PROBLEM DESCRIPTION → Turn the lines from the one containing "Select 发布预切服务 in" through the end of the listing, both included, into a Markdown table with the columns Row and Listing Line. Skip any blank lines.

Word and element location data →
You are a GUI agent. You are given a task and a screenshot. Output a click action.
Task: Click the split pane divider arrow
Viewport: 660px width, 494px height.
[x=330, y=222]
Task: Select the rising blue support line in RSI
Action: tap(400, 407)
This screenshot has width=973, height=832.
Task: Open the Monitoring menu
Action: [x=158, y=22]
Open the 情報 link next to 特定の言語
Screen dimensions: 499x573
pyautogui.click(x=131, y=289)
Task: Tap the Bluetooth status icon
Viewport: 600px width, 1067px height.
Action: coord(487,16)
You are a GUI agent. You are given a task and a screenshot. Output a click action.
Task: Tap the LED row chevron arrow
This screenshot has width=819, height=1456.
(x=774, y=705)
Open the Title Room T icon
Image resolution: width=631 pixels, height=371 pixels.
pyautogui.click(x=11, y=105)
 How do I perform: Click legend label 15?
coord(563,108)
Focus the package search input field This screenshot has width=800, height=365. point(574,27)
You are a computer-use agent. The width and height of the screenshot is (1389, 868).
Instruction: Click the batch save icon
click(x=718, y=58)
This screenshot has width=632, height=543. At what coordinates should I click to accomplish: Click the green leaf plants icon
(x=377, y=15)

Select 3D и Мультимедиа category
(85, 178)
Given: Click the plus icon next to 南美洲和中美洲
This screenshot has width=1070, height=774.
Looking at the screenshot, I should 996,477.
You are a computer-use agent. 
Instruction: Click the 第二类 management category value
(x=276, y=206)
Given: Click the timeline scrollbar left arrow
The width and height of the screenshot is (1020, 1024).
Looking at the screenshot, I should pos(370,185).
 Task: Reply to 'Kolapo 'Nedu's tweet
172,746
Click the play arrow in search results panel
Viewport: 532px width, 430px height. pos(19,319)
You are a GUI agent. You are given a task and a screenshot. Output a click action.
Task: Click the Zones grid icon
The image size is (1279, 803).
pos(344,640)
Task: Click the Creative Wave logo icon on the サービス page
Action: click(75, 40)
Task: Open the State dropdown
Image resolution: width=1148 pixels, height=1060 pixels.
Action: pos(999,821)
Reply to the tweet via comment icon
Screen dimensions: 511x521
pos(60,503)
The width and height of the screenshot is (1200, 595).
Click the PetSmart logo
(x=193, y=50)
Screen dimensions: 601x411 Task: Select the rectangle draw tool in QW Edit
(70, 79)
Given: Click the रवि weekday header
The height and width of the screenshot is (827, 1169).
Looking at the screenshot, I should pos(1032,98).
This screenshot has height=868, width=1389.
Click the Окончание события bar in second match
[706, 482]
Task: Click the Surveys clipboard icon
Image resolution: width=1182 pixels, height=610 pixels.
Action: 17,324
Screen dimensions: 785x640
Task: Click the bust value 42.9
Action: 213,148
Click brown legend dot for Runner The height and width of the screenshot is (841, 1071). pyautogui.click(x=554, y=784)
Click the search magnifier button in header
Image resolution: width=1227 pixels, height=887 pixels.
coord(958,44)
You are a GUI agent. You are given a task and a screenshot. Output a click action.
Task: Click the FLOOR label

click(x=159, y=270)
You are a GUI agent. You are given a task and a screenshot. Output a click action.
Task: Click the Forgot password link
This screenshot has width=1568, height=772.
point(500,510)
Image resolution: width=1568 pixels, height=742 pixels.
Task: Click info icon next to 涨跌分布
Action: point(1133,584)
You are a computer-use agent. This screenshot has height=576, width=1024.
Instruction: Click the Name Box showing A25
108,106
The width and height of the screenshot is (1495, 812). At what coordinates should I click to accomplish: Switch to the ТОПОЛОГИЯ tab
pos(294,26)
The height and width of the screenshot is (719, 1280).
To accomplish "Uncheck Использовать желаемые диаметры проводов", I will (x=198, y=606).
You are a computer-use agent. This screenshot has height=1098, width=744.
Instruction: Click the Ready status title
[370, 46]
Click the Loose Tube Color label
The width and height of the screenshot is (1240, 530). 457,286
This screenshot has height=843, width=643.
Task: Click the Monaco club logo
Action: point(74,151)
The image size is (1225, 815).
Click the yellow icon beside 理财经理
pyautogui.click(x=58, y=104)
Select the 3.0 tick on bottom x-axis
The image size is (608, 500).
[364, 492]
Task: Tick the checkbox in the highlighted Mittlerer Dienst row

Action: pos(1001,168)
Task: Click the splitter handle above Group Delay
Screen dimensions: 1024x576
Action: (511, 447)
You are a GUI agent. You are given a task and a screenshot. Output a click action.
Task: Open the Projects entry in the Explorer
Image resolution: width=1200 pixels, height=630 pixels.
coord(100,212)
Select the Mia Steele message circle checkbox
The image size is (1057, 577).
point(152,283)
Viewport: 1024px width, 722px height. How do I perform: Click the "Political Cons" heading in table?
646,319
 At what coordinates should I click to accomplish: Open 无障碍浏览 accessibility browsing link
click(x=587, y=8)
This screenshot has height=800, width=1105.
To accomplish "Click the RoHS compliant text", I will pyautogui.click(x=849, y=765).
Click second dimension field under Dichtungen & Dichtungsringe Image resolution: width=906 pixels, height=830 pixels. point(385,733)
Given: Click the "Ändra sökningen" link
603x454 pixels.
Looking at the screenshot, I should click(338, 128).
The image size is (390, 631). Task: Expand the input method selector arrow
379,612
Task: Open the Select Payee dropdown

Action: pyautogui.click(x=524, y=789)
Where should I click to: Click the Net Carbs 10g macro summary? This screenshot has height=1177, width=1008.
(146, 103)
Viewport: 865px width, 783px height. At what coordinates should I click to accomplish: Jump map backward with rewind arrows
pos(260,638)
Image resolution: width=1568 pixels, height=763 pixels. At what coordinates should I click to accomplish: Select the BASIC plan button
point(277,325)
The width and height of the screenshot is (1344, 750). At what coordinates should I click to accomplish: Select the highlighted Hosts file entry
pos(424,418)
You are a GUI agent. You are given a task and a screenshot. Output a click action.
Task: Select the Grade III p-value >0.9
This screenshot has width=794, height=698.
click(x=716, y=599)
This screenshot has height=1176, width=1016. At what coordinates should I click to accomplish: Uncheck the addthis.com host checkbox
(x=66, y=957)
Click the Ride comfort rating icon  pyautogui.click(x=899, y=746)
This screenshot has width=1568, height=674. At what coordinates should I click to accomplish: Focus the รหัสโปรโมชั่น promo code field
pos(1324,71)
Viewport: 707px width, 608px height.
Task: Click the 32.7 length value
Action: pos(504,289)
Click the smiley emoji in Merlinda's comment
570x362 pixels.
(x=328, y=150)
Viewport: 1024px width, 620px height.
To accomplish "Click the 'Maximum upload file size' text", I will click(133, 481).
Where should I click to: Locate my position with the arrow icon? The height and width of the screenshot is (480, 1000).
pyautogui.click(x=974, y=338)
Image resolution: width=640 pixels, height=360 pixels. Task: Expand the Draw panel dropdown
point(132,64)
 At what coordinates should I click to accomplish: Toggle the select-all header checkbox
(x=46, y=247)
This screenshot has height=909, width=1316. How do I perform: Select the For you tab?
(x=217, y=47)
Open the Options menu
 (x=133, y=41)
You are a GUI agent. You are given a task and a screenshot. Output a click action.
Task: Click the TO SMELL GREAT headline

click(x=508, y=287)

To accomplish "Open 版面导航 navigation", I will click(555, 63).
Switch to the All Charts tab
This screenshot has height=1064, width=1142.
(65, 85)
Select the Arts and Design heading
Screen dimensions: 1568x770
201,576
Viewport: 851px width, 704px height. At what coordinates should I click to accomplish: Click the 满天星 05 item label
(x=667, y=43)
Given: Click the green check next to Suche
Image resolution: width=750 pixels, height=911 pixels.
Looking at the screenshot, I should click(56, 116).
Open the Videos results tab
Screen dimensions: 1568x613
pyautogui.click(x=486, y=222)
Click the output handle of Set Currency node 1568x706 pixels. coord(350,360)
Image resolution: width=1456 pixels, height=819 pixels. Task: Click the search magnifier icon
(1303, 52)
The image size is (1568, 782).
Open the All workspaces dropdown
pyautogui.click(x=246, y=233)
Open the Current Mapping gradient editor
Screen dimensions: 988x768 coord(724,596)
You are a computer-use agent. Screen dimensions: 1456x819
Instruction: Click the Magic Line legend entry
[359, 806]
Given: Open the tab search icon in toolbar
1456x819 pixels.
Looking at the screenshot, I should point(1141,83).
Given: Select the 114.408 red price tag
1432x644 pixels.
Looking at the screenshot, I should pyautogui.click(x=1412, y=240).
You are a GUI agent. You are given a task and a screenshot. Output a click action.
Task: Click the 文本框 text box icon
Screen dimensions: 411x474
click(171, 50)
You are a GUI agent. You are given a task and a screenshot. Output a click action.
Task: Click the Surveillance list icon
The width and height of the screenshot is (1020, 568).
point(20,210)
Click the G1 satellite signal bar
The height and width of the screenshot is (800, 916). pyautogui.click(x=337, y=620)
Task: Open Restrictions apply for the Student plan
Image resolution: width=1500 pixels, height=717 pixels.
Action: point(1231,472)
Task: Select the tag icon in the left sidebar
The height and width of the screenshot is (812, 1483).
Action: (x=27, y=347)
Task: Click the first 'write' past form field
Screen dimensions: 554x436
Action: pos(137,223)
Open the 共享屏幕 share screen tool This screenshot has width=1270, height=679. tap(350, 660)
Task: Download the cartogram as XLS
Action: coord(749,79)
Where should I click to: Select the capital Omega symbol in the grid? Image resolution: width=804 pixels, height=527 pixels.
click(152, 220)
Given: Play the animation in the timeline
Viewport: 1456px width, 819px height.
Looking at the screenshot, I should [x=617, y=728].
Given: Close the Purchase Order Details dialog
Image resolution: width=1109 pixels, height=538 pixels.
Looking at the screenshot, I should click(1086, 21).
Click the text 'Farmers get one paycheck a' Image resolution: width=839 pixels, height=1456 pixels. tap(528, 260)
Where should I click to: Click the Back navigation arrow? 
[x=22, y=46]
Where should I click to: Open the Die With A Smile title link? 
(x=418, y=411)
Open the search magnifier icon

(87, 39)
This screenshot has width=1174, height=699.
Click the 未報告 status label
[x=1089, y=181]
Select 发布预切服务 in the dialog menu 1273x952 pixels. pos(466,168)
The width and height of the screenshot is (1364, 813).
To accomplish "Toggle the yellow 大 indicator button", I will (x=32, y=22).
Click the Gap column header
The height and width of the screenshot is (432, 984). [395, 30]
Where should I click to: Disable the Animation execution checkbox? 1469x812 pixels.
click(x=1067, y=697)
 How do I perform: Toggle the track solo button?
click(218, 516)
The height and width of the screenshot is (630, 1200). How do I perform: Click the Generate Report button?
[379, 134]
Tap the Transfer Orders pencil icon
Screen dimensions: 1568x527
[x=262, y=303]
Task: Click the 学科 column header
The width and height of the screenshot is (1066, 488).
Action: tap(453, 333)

TASK OUTPUT →
| Row | Listing Line |
|---|---|
| 1 | Select 发布预切服务 in the dialog menu 1273x952 pixels. pos(466,168) |
| 2 | The width and height of the screenshot is (1364, 813). |
| 3 | To accomplish "Toggle the yellow 大 indicator button", I will (x=32, y=22). |
| 4 | Click the Gap column header |
| 5 | The height and width of the screenshot is (432, 984). [395, 30] |
| 6 | Where should I click to: Disable the Animation execution checkbox? 1469x812 pixels. |
| 7 | click(x=1067, y=697) |
| 8 |  How do I perform: Toggle the track solo button? |
| 9 | click(218, 516) |
| 10 | The height and width of the screenshot is (630, 1200). How do I perform: Click the Generate Report button? |
| 11 | [379, 134] |
| 12 | Tap the Transfer Orders pencil icon |
| 13 | Screen dimensions: 1568x527 |
| 14 | [x=262, y=303] |
| 15 | Task: Click the 学科 column header |
| 16 | The width and height of the screenshot is (1066, 488). |
| 17 | Action: tap(453, 333) |